During the interview, Nadler said that Mueller's report gave a basis for impeachment, but that the Judiciary Committee intended to hold public hearings to present further evidence in support of impeachment.
When Morning Joe contributor Mike Barnicle asked Nadler if these impeachment hearings would "bump into the election cycle," Nadler shrugged it off.
"The calendar is whatever it is," he responded. "We can't let the election calendar dictate. I think that we will probably get the court decisions by the end of October, or maybe shortly thereafter. We will have hearings in September and October, with people — witnesses who are not dependent on the court proceedings — and we will do it through the fall. And, if we decided to report articles of impeachment, we could get to that in the late fall perhaps, in the later part of the year."

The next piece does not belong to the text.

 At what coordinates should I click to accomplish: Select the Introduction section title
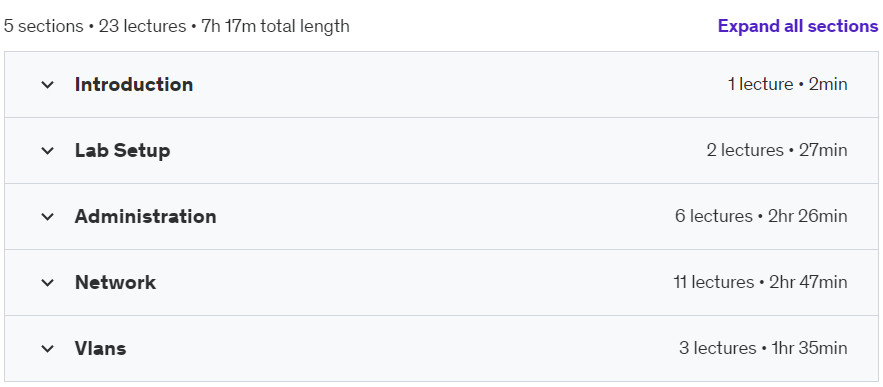click(134, 84)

Nadler also said that if the Democrat-controlled House voted to impeach, only to have the Senate vote in favor of the president, "then we'll defeat a lot of Republican senators next year, because they will show themselves to be lapdogs of the president." He added that House Democrats would not vote for impeachment if they did not believe that there was public support for it.

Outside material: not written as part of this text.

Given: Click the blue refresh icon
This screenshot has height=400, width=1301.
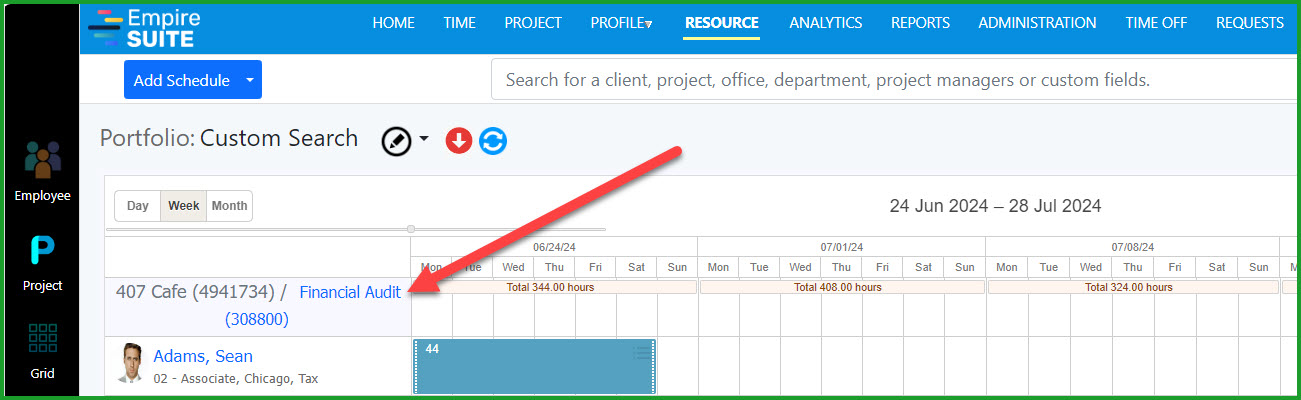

While support for impeachment has grown among Democrats in the House, it's still not clear that Nadler could get enough votes to actually make it happen. A majority of Democrats (118 out of 235) in the House currently support impeachment, but that's 100 short of the simple majority who would have to vote to impeach.
But the most powerful Democrat in the House, Speaker Nancy Pelosi (D-Calif.) is still not on board. In fact, Pelosi has argued that pushing impeachment could be politically damaging to her party.
An attempt by Rep. Al Green (D-Texas) to bring articles of impeachment to the floor on July 17 failed by a vote of 332 to 95.
The House Judiciary Committee is also facing legal battles in its attempt to get documents related to Trump and his administration. Trump allies have been ignoring the committee's subpoenas. Nadler said on Monday that once his committee won a legal case to enforce one subpoena they would likely win all of them "because they're basically the same legal questions."